I fell in love with her then.
“Mom will be here any minute,” I say softly. “Let’s make sure everything’s ready.”
“Cowboy at table seven’s yours today, babe,” Dani says, armed with an empty coffee carafe and a devious grin. “Be warned: He likes to send his food back a lot, and he only tips a dollar, no matter what the bill is. Watch his hands. Oh, and don’t bend over in front of him.”
I tighten the strings on my apron. “Thanks for the A&E biography. If you know him so well, why don’t you take him?”
Dani shrugs. “Consider it your final rite of passage. If you can handle Cowboy, you can handle anyone.”
“That’s what you said about the Buff State frat boys at table twelve.” I tug on the bottom of my dress, square my shoulders, and head out to face the country music.
“Howdy,” the man says with a cheesy wink. “I’ll do the usual.”
“Sounds good. Um, what is it?”
He looks me up and down and sighs loudly through his nose. “Large orange juice, hot coffee, black, two sugars, side-a home fries, and a westerner omelet, with extra cowboys and Indians, if you please.”
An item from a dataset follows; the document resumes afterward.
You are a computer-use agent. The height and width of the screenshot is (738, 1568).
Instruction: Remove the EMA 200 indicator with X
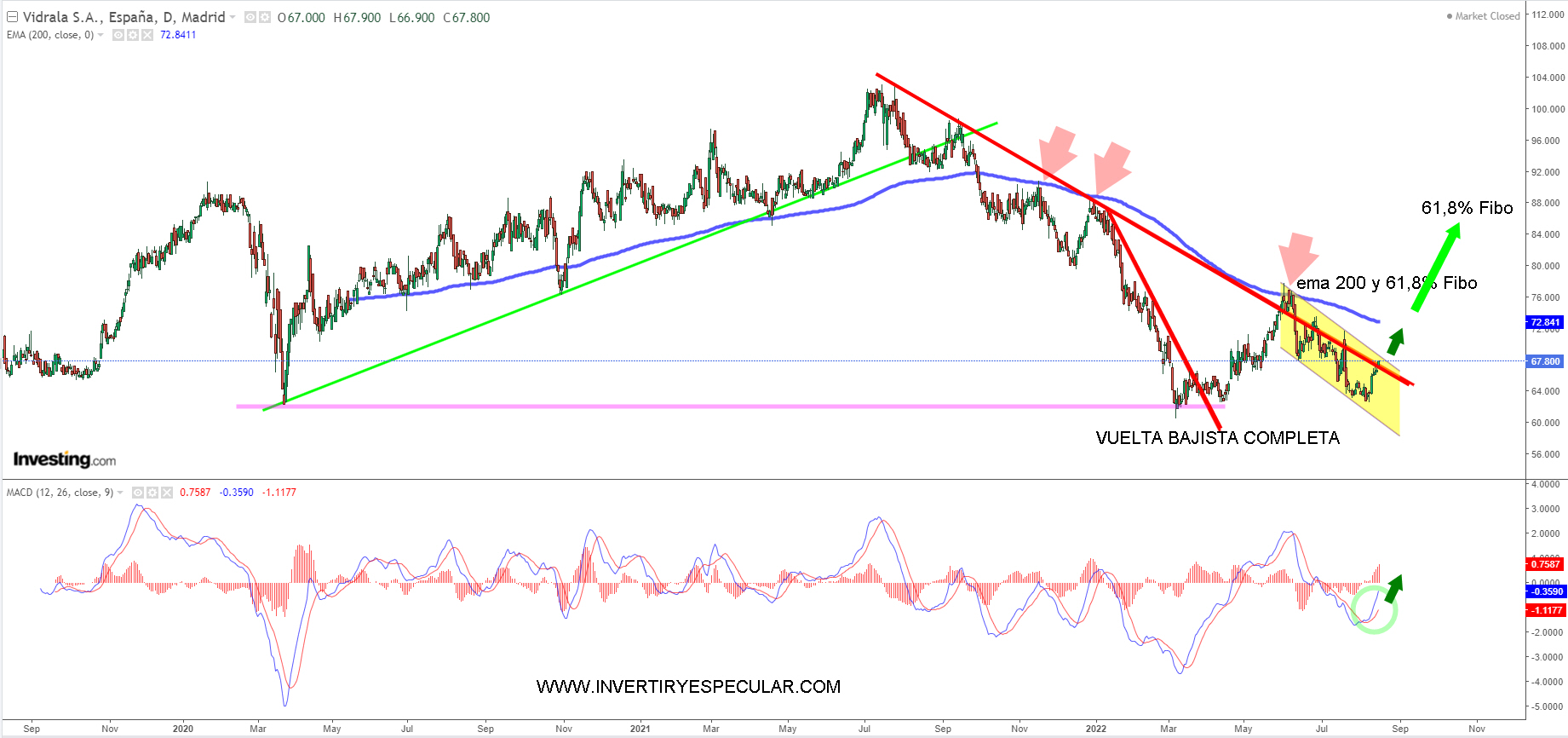[x=147, y=35]
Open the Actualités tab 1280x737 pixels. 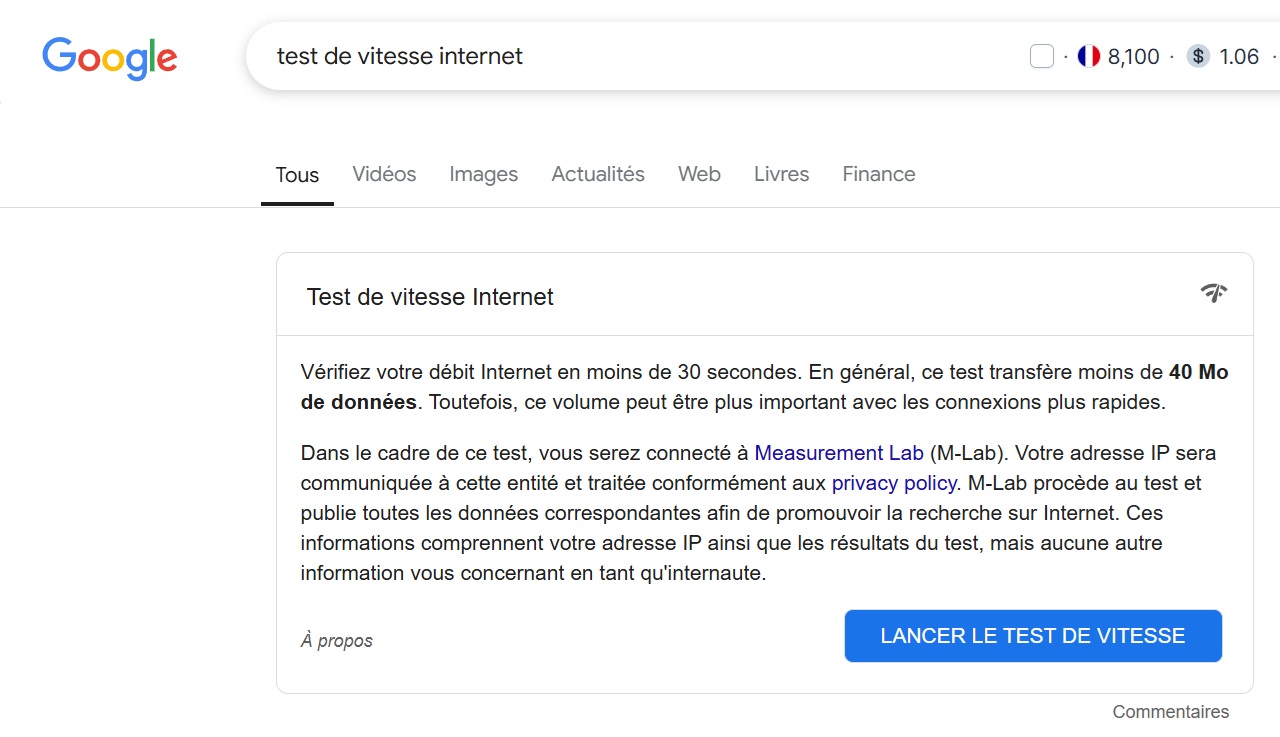pyautogui.click(x=598, y=174)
Folks, we’ve got a live one here.
“OJ, coffee, home fries, western. Got it.” I scoot back toward the kitchen to put in the order, but frat house central snags me before I clear the floor.
“Can we get some more nog, please?” One of them points to his empty glass. Mom really needs to reconsider the bottomless eggnog deal. I’ve spilled so much of it on my Hurley Girl dress, the bacon grease stains are jealous. Besides, I hate that word. Nog. Ugh.
“More nog, coming right up.” I try to smile, but my cheeks hurt.
“And some ketchup,” another says.
“Sure thing.” I turn back to the kitchen.